La selezione a Locarno rappresenta un importante riconoscimento internazionale per un’opera profondamente legata alla Sardegna, ai suoi paesaggi e alle sue atmosfere. Tra scenari naturali selvaggi e sospesi, L’estate che finì due volte costruisce un racconto di formazione nel quale dimensione reale e immaginario onirico si intrecciano attraverso lo sguardo di Alessandra, una bambina di undici anni capace di vedere i fantasmi.
Al centro della storia si trovano l’elaborazione della perdita, il rapporto delicato tra genitori e figli e il desiderio ostinato di trattenere chi non c’è più. Accanto a questi temi, il film racconta il valore salvifico dell’amicizia: anche quando ogni punto di riferimento sembra perduto, un legame autentico può indicare la strada per tornare verso la luce.
Sinossi
All’inizio dell’estate, sulla riva del lago dove giocano da sempre, Alessandra e Matteo trovano una vecchia barca e decidono di rimetterla in sesto. Dopo una sfida con i bulli del paese, Alessandra è chiamata a dimostrare il proprio coraggio entrando nella casa maledetta che tutti temono.

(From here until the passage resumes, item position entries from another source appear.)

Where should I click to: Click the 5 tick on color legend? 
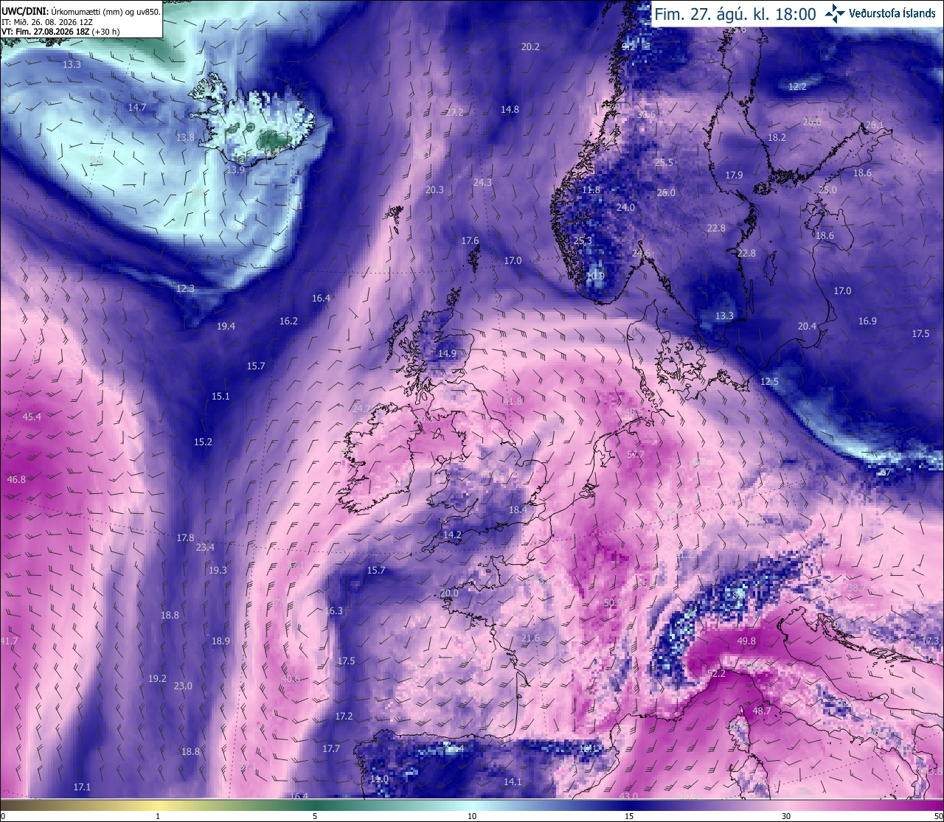click(315, 815)
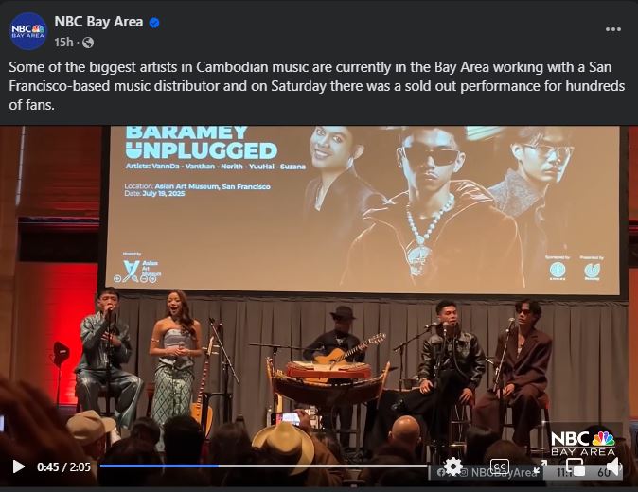Screen dimensions: 638x492
Task: Seek ahead on the unplayed part of the progress bar
Action: click(x=322, y=466)
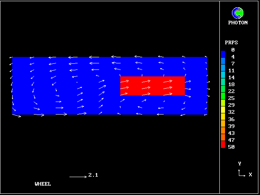Select the red wheel block in plot

coord(152,86)
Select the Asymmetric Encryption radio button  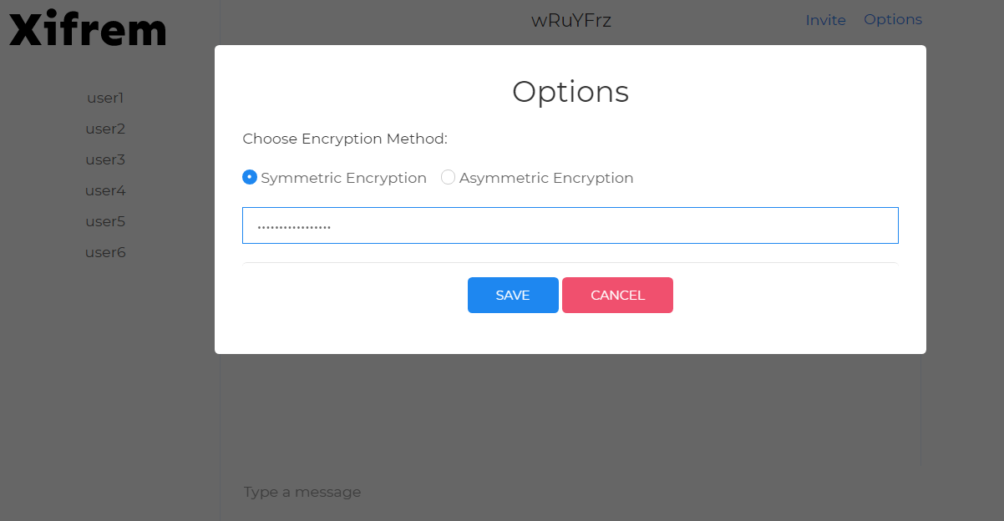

Da quel momento scopre di possedere un dono inquietante: riesce a vedere i morti. Alessandra ha undici anni e, dalla scomparsa della madre, vive con il padre, un musicista jazz, in una vecchia casa padronale ai margini dei campi. Il mondo che la circonda comincia progressivamente a popolarsi di presenze: donne vestite di nero, figure spettrali che emergono dalle acque del lago e bambini senza nome immobili sotto il sole.
Le apparizioni diventano sempre più nitide e opprimenti nella luce implacabile dell’estate. Eppure, l’unico fantasma che Alessandra non riesce a vedere è proprio quello di sua madre. Spinta dal bisogno di comprendere il proprio passato e dal tentativo disperato di restare ancorata alla realtà, Alessandra cerca aiuto nell’amico Matteo. Ma tra i due cresce una distanza che sembra impossibile da colmare. Rimasta sola e attratta dai riflessi luminosi del regno dei morti, la bambina si spinge sempre più lontano da casa, fino a raggiungere il confine che nessuno dovrebbe oltrepassare.
La partecipazione di L’estate che finì due volte al Locarno Film Festival conferma la vitalità del comparto audiovisivo regionale e la capacità delle produzioni realizzate in Sardegna di confrontarsi con i più prestigiosi contesti cinematografici internazionali.